In 1963, the London-based Moscow Narodny Bank established a branch in Beirut for foreign trade and export support from the USSR to Middle Eastern countries. In 1985, during the height of the Libyan–U.S. crisis, the Beirut branch closed and some staff members and documents were transferred to Cyprus, where it received its papers from the State Bank of the USSR in 1989. It was later transferred to the Russian VTB Bank, becoming a full subsidiary of VTB in August 1995. In 2002, VTB owned the controlling stake in RCB Bank and also had controlling stakes in the Vienna-based Donau Bank and the Luxembourg-based East-West United Bank. By 2005, VTB controlled 100% of RCB Bank.

==History==
RCB Bank was founded in 1995 under the name Russian Commercial Bank (Cyprus), which changed to simply RCB Bank in November 2013. The bank was based in Limassol, with branches in Nicosia and nine other locations across Cyprus. It also had branches in Luxembourg and representative offices in Moscow and London.

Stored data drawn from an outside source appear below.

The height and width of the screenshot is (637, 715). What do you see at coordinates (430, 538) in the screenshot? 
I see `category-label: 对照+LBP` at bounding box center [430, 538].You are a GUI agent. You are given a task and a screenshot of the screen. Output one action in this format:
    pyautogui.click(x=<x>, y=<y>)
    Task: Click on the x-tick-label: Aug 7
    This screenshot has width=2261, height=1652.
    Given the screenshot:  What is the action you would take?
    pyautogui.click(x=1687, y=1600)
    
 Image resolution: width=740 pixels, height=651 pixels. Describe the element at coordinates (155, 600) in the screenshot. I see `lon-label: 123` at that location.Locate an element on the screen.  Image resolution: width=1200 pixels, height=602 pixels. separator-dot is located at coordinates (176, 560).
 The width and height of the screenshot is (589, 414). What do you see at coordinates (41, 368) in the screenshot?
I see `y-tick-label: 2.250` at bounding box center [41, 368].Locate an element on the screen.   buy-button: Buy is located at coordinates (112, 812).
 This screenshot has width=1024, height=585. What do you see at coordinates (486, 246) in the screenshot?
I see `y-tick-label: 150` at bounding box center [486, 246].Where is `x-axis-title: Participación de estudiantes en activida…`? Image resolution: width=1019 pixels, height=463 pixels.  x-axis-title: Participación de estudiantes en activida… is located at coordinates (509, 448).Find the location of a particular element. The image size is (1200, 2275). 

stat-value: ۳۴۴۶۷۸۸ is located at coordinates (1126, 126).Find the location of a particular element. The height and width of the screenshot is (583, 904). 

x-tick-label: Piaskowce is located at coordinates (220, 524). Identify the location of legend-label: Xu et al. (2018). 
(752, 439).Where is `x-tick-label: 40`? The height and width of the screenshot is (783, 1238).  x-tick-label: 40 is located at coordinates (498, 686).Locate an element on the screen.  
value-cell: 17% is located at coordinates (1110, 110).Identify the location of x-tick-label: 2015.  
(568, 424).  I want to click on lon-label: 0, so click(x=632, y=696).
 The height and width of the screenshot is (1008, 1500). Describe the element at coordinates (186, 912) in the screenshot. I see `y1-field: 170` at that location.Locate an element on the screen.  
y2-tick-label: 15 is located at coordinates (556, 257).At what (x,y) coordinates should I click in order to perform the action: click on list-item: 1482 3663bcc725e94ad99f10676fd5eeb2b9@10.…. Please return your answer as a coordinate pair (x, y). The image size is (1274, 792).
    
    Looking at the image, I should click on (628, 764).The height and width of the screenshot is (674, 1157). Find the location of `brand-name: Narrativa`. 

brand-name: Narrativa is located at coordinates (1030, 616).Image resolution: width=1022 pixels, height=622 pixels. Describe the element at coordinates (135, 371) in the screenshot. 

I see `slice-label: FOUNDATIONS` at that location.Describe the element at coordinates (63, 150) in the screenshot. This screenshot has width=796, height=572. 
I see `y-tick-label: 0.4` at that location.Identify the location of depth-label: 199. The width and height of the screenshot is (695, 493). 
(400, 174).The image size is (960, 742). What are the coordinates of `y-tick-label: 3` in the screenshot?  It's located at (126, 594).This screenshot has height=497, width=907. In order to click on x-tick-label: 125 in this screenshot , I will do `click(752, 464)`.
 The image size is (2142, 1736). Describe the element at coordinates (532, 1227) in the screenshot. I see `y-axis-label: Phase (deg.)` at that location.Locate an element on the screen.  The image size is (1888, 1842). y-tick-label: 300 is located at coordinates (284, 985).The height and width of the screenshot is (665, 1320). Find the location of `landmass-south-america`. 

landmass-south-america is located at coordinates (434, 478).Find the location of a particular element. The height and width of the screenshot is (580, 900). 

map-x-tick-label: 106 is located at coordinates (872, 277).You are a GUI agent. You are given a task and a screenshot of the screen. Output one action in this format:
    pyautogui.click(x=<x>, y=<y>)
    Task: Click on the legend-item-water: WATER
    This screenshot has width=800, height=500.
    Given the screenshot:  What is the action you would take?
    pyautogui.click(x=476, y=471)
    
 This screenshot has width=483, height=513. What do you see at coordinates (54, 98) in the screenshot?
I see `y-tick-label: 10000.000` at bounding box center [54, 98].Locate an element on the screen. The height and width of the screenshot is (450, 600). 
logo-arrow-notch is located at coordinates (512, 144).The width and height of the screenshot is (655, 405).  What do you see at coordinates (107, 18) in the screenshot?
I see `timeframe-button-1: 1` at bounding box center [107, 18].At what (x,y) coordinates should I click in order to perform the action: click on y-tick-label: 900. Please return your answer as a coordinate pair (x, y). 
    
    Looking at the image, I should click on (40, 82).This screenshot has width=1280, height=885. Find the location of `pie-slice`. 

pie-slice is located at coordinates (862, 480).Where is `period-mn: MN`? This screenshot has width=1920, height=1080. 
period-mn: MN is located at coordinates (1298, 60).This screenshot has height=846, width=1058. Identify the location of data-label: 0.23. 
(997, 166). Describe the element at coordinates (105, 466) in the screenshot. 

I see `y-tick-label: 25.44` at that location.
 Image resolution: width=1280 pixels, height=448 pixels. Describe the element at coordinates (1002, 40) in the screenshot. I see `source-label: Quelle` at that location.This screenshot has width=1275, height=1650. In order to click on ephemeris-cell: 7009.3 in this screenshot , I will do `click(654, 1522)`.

The bank's chairman was Greek-Cypriot banker Christakis Santis, while Russian banker Kirill Zimarin was its CEO. Other board of directors members included English-Cypriot economist Sir Christopher Pissarides, Greek-Cypriot former foreign minister Erato Kozakou-Marcoullis, Greek-Cypriot former attorney general Petros Clerides, Greek-Cypriot former permanent secretary at the ministries of finance and justice Andreas Tryfonides, and Greek-Cypriot former ambassador and permanent secretary at the foreign ministry Sotos Zackheos.

In November 2014, RCB Bank was categorized as a significant bank under European Banking Supervision. RCB Bank was a partner of the European Investment Bank and the European Investment Fund in financing investment projects implemented with the EU funds in Cyprus.

In August 2017, Zimarin increased his ownership of RCB to 49.9% by acquiring a 19.85% stake in the Russian Otkritie Financial Corporation Bank.

In February 2022, VTB Bank sold its shares in RCB to Cypriot shareholders in the midst of economic effects caused by Russia's invasion of Ukraine, thus making the bank entirely Cypriot-owned for the first time.

In line with the voluntary decision of the shareholders of RCB to wind down banking operations, the ECB/CBC approved the withdrawal of the banking license of RCB on 22 December 2022. The bank has ceased to trade.

== Controversies ==

=== The Cyprus Papers ===
In 2025, it was reported that leaked Cypriot government reports showed how RCB helped two of its Ukrainian clients obtain Cypriot passports, despite having close business partnerships with sanctioned Russian entities. According to media reports, RCB helped Makar Paseniuk and Konstantin Stetsenko, founders of Ukrainian firm Investment Capital Ukraine (ICU), obtain their Cypriot citizenship.